It is highly visible in Google for almost all subjects from blast furnaces to the Rolling Stones. This is because (among other things)
It is content-rich – lots of text about each subject, descriptive headings, images with labels.
Its link popularity. It has lots of links to it and from it and what’s more the links are to and from related content.
It is updated regularly. Google likes websites that get updated frequently.
The reason we all love Google is that it has a pretty good algorithm for putting the most relevant and up-to-date content as the top search results, so we trust Wikipedia because Google does.
What about the pharmaceutical industry?
But for our industry, Wikipedia is “The Elephant in the Room”. It is big, obvious, can’t be ignored, and yet we continue to behave as though it isn’t there. Why?
Perhaps our customers don’t use Wikipedia – can doctors and patients really trust it? Studies suggest they do – according to Manhattan’s latest research (Taking the Pulse and Cybercitizen 2010), 75% of physicians use it regularly and it is the top patient information resource in all countries surveyed.
Are they getting a good service from Wikipedia?

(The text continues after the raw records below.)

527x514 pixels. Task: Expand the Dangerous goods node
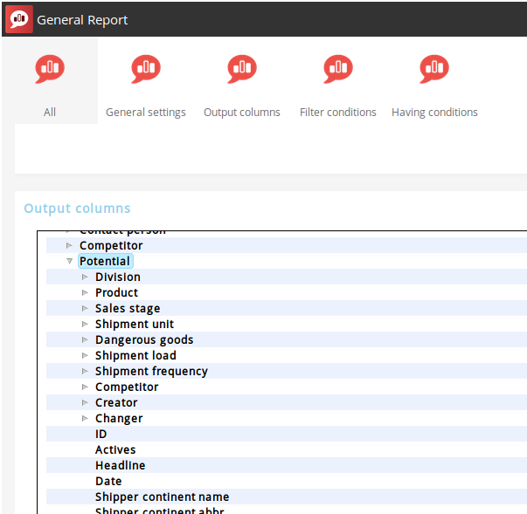point(86,339)
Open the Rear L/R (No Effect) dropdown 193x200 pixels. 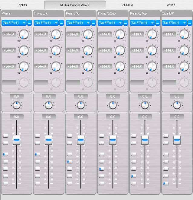click(x=78, y=23)
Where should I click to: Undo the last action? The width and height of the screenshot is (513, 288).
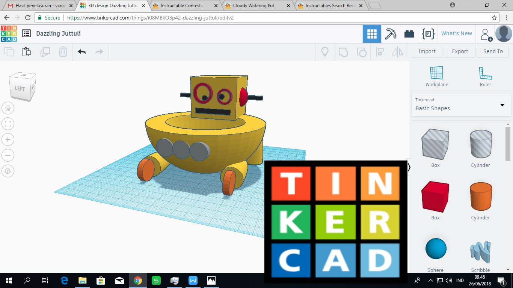[x=81, y=51]
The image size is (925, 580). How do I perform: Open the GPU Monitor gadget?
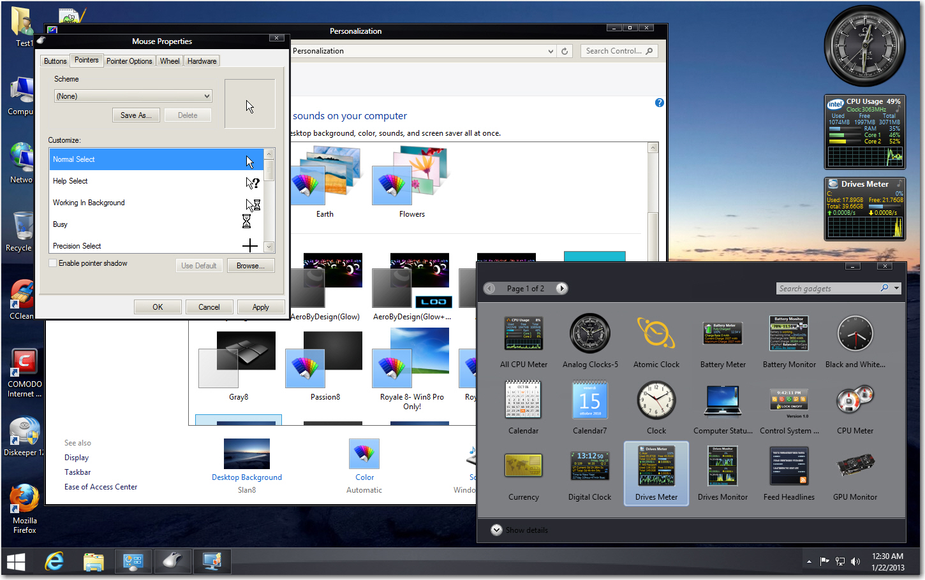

Generally, no. A peer-reviewed study (2008) compared Wikipedia to Medscape Drug Reference (MDR), by looking for answers to 80 different questions covering eight categories of drug information, including adverse drug events, dosages, and mechanism of action. The results are shown in the graph – more than 80% success with MDR but only 40% for Wikipedia.
None of the answers from Wikipedia were determined factually inaccurate, while they found four inaccurate answers in MDR. But the researchers found 48 errors of omission in the Wikipedia entries, compared to 14 for MDR.

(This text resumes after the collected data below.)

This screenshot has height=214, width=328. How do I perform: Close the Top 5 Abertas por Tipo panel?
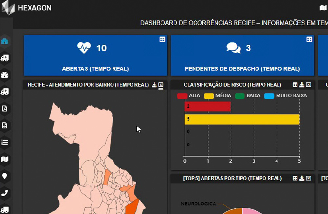[x=308, y=178]
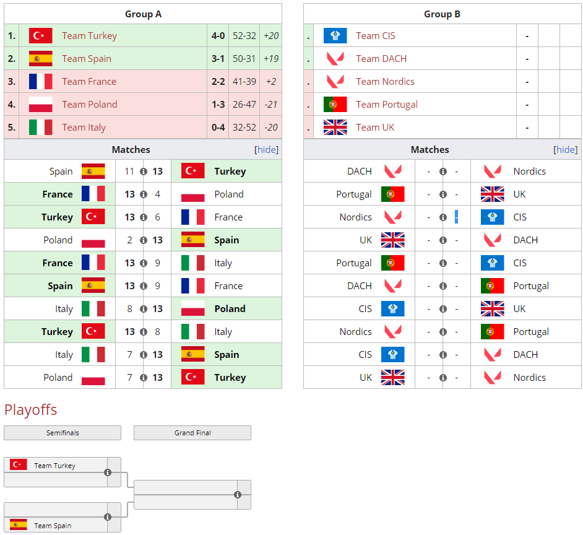Click info icon for Poland vs Spain match
Screen dimensions: 583x535
[144, 240]
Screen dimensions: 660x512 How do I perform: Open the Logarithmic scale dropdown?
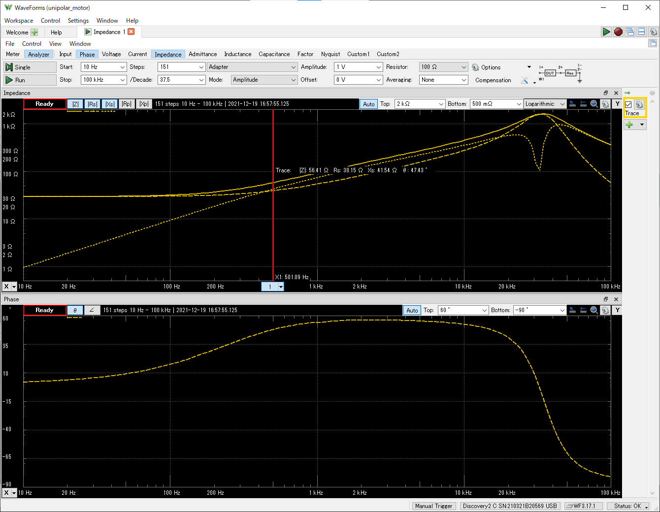click(x=544, y=104)
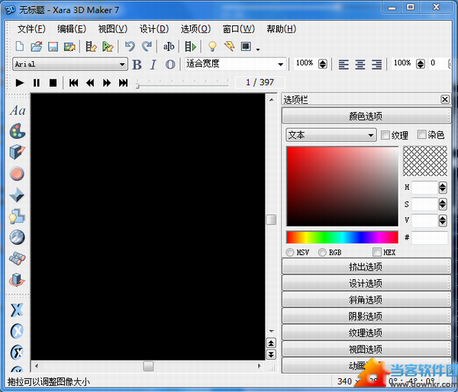The image size is (458, 392).
Task: Click the Italic text formatting icon
Action: 153,65
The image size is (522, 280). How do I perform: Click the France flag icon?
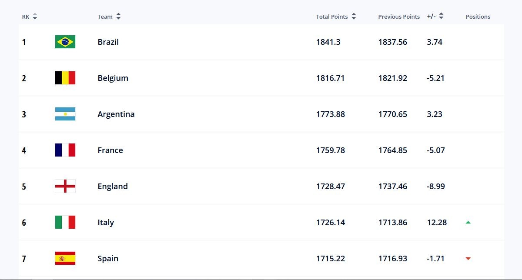click(x=65, y=150)

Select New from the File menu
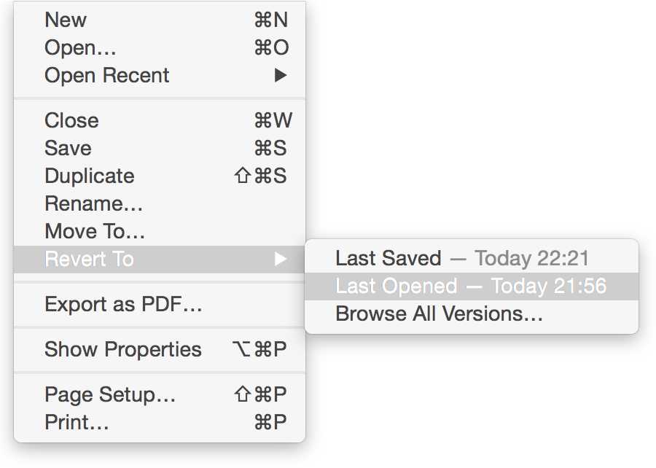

Why are drug pages on Wikipedia so incomplete?
The answer to this was provided by the Digipharm audience. We found that only 18% of them had updated a Wikipedia drug page, and almost 90% of the pharmaceutical companies present had no policy or strategy to keep Wikipedia up to date:
Why doesn’t the industry do something?
To get to the bottom of this question we asked a few more, and the answers we got were quite encouraging.

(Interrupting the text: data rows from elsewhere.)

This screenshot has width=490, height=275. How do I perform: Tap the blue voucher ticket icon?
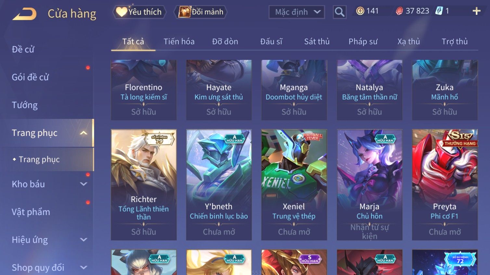click(x=439, y=11)
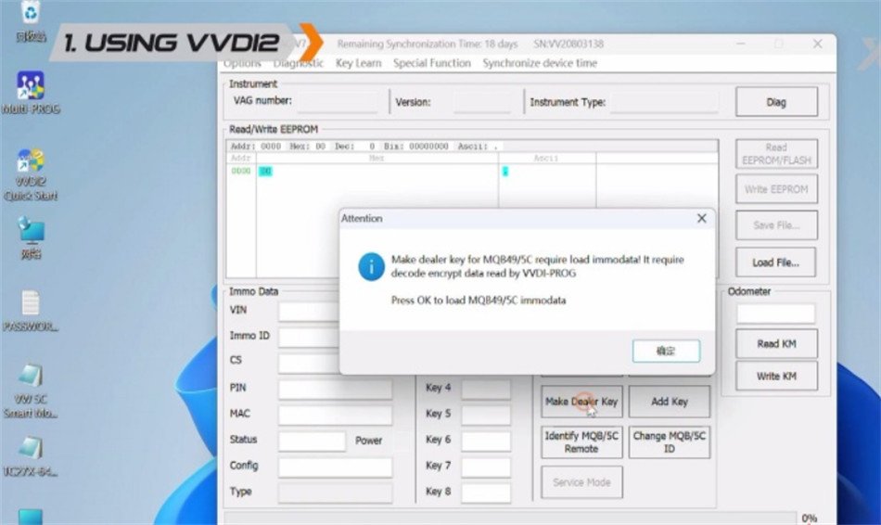Click the Load File... button
The image size is (881, 525).
pos(776,262)
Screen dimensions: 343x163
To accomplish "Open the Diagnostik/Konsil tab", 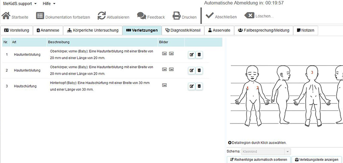I will 183,30.
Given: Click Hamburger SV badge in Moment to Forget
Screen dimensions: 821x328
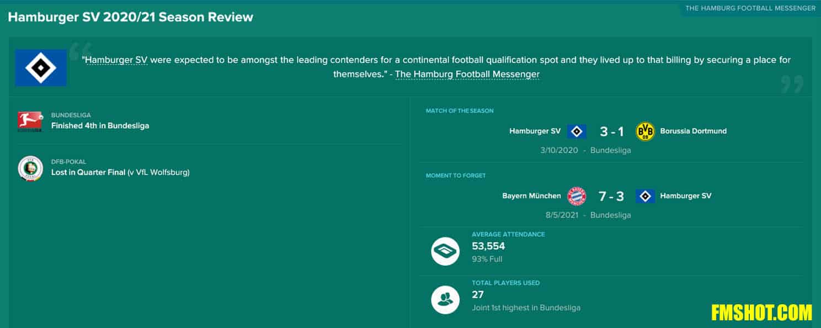Looking at the screenshot, I should [645, 196].
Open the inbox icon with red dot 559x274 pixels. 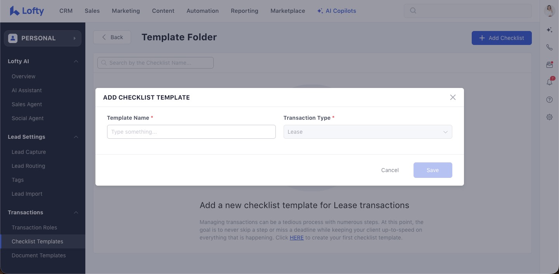click(549, 65)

First, the perception that Wikipedia is a free-for-all without any control is gradually being countered:
Second, we know (it seems) that neither industry regulation nor Wikipedia’s own rules preclude us from updating Wikipedia pages:
For example, the APBI Code says “reference material for prescription only medicines may be included on the Internet and be accessible by members of the public provided that they are not presented in such a way as to be promotional in nature”. What about Wikipedia itself? Here’s what the audience thought:
Wikipedia’s guidelines simply say you should “Avoid, or exercise great caution when editing articles related to your organisation, or its competitors, as well as projects and products they are involved with” and ensure you adhere to the guiding principles:
So, the industry code and Wikipedia guidance are consistent – content should be referenced, unbiased and non-promotional.
So why don’t we update pages about our drug products?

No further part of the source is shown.